Barbie Duffy rolled her eyes. “Dirty old man. Maybe he should have spent less time looking in our windows and more time minding his own damn business.”
“Do you mean that literally?” Seley asked. “He was looking in your windows?”
“He would complain to Ted about the way the girls dressed. Their shorts were too short. Their skirts were too short. Their tops were too short. He was worried they would tempt his perfect son. It was like living next door to the Taliban. Ted told him to stop staring at the crotches of teenage girls or someone might get the wrong idea and call the cops on him.”
“How did Nilsen react to that?”
“He blew a gasket, but he didn’t complain again after that.”
“What was the son like?”
“He was quiet. He minded his own business—unlike his father. He mowed our lawn in the summer and shoveled the sidewalk in the winter. He never said anything more than ‘yes, ma’am,’ ‘no, ma’am,’ and ‘thank you, ma’am.’ I found him a little odd, but why wouldn’t he be, with those parents?”
“Was he ‘distracted’ by the girls?”
“Not that I ever noticed. He mostly looked at the ground.”
“Do you know how he died?”
“He died? I had no idea. It must have been after we moved away. I remember him giving his condolences at the funeral.”
“There must have been a thousand people at that funeral,” Nikki remarked.
“Yes, there were. But I remember because his father wasn’t there. The son and the mother came.”
“What about Nilsen’s wife?” Nikki asked. “Did you know her?”
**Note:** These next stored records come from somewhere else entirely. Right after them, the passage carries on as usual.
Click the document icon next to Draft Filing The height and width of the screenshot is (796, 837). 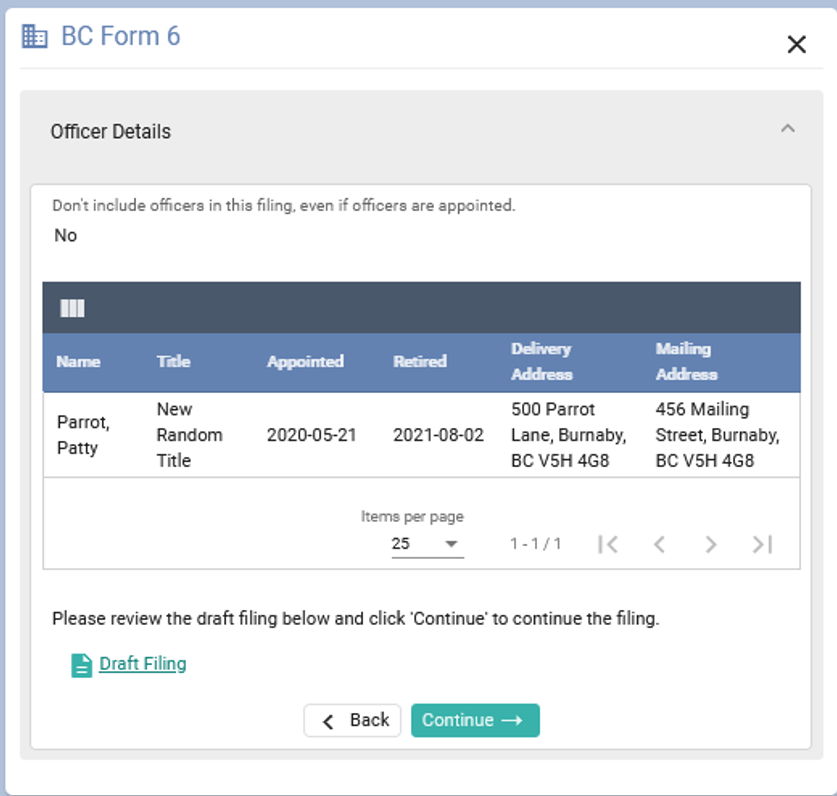pos(81,665)
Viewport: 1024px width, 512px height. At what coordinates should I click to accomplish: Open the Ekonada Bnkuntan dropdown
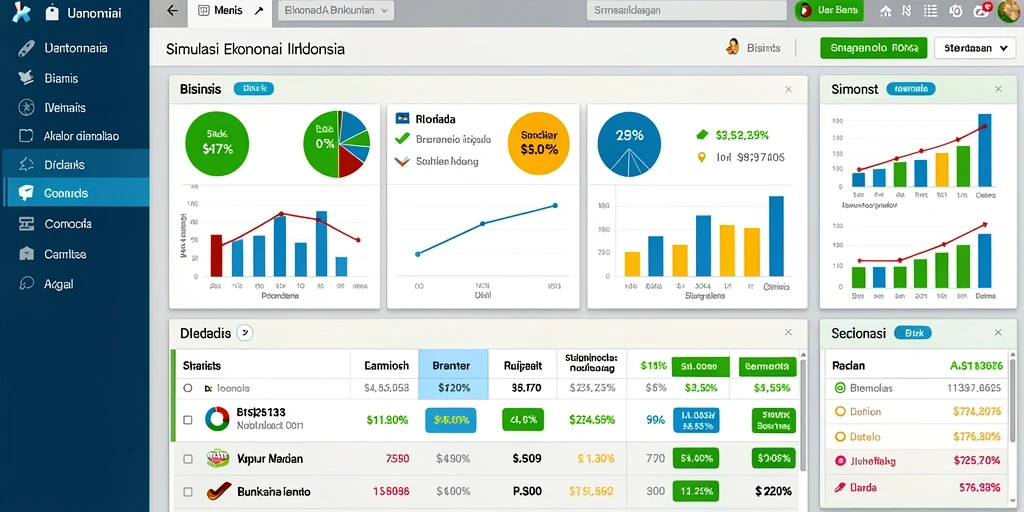[x=336, y=11]
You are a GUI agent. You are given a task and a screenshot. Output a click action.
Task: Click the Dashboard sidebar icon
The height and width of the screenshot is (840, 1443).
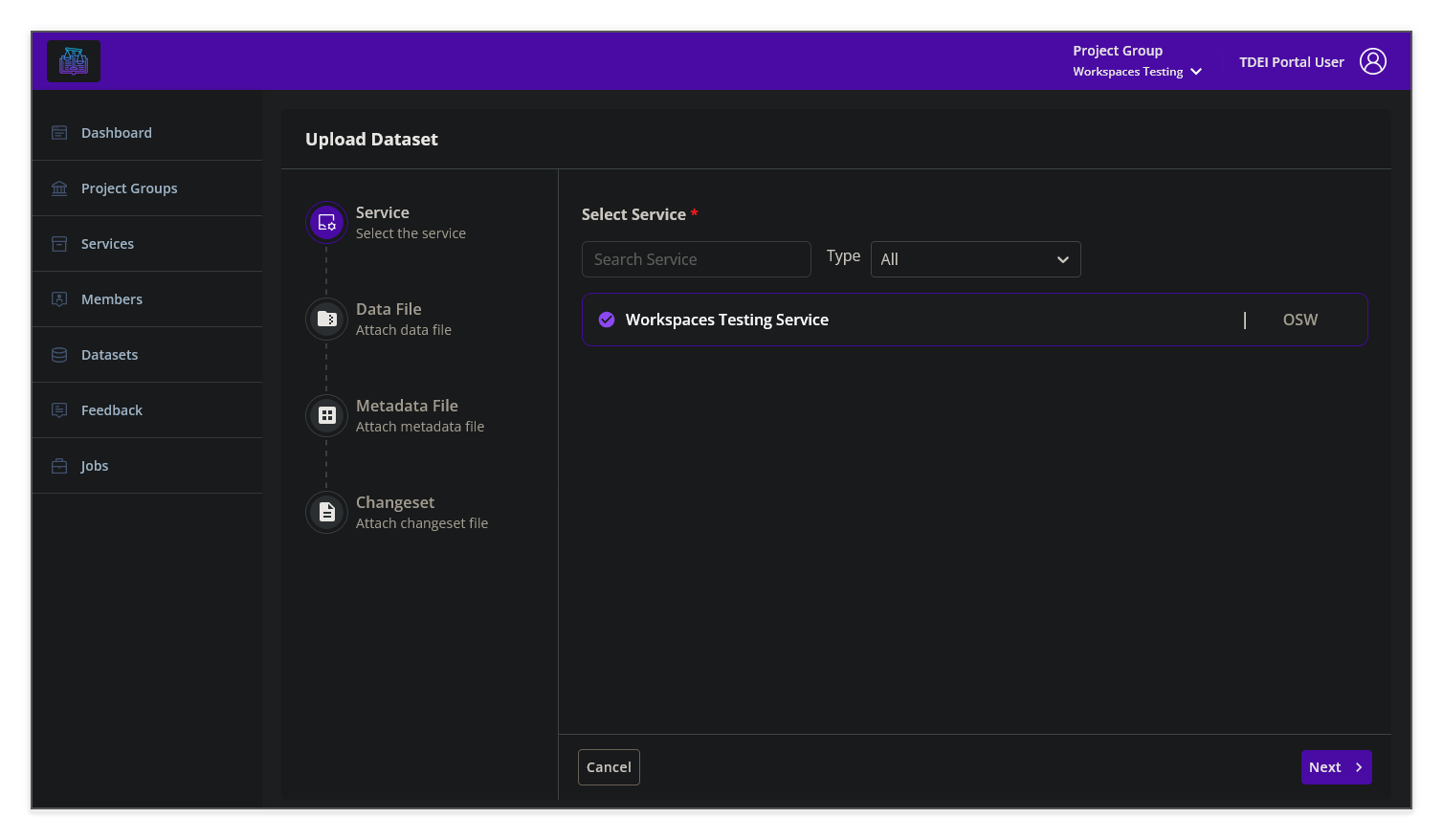[x=59, y=132]
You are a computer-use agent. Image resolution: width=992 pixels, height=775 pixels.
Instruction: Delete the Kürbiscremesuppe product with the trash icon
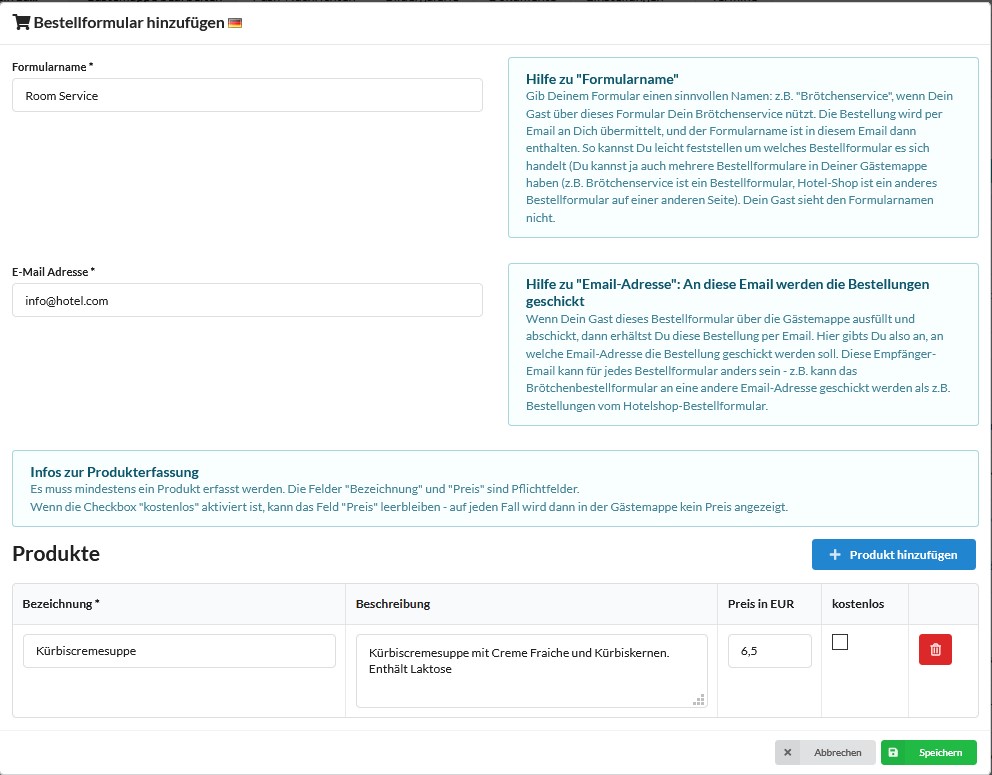pos(935,650)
“Not really. I had a job and five kids. I didn’t have time for coffee with the housewife next door. I hardly ever saw her. What difference does it make, anyway?” she asked, glancing at her watch again. “Do you think Susie Homemaker killed Ted?”
“Just getting a feel for the neighborhood,” Nikki said. “So you didn’t keep in touch with her after she left the husband?”
“I didn’t even know that she left the husband,” she said, standing up. “Good for her. And speaking of leaving, I have to go. I’m going to be late.”
“I’ll have more questions,” Nikki said, following her to the front door.
“I’m sure you will,” she said, opening the door to show them out. “But don’t be surprised if I’m difficult to contact. I’ve moved on with my life. It’s time the police department does, too. What’s done is done.”
*
“THAT’S AN INTERESTING ATTITUDE SHE HAS,” Nikki said as they got back in the car. “There’s no statute of limitations on murder. Apparently the same can’t be said for Barbie Duffy’s feelings for the former love of her life.”
“It’s been a quarter of a century,” Seley pointed out. “That’s probably longer than she and her husband even knew each other. I agree, it doesn’t make her seem like the most compassionate person, but she’s had to live through all of it. We haven’t.”
And that was the whole point of their being there, Nikki thought as she drove them back into the city. They had yet to see the whole picture of Ted Duffy’s life and death. She only hoped they could bring it into focus. His death had to mean something to someone—even if that someone wasn’t the person who should have cared the most.
*
HOMICIDE WAS CROWDED WHEN THEY GOT BACK. The shift had changed, but no one seemed to have left. Kovac’s double murder, Nikki thought, straining to pick up bits of conversation as she passed through on her way to the Cold Case unit’s borrowed office space.
A professor from the U and his wife, murdered in their own home. The brass would be clamoring for the case to be closed ASAP, all the while getting as much air time and management mileage out of it as possible. She could see Mascherino in her office with Deputy Chief Kasselmann, deep in conversation. The sense of energy and urgency that came with a high-profile case was palpable in the room.
Tippen was on the phone at his desk, scribbling notes. He glanced up as she passed, held the phone to his shoulder, and said, “You’re missing a big one, Tinks!”
“I have my own big one, thanks.”
“I know that. But I’m talking about a case.”
She flipped him the finger and kept going, her mood darkening even as he laughed in her wake. She hated feeling left out of a job she had left by choice. But she had her own job to do.
She had stewed on Barbie Duffy’s attitude all the way back from Apple Valley. The fact that Grider had fouled the waters for her before she had a chance to establish a rapport with Ted Duffy’s widow was burning like an ulcer in her gut. Bad enough to start from zero with a case as cold as this one. He had made sure she was starting in a hole.
And there he was, ten feet in front of her, stuffing a sandwich in his fat mouth as he stood shooting the shit with one of the Homicide guys, no doubt drawn into the room by the same energy they all felt when a big case was getting off the ground.
Nikki saw red.
“Grider!” she snapped, walking up on him. “What the f*ck do you think you’re doing?”